- [How to complete this task]:
Every record below must be set down again exactly as given.

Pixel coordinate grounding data
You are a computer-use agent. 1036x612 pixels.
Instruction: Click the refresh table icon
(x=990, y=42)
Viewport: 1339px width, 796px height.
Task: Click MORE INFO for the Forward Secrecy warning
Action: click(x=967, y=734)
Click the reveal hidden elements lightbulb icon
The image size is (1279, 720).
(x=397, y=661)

- [Solution]:
You are a computer-use agent. 1036x612 pixels.
Instruction: Click the refresh table icon
(x=990, y=42)
Viewport: 1339px width, 796px height.
Task: Click MORE INFO for the Forward Secrecy warning
Action: click(x=967, y=734)
Click the reveal hidden elements lightbulb icon
The image size is (1279, 720).
(x=397, y=661)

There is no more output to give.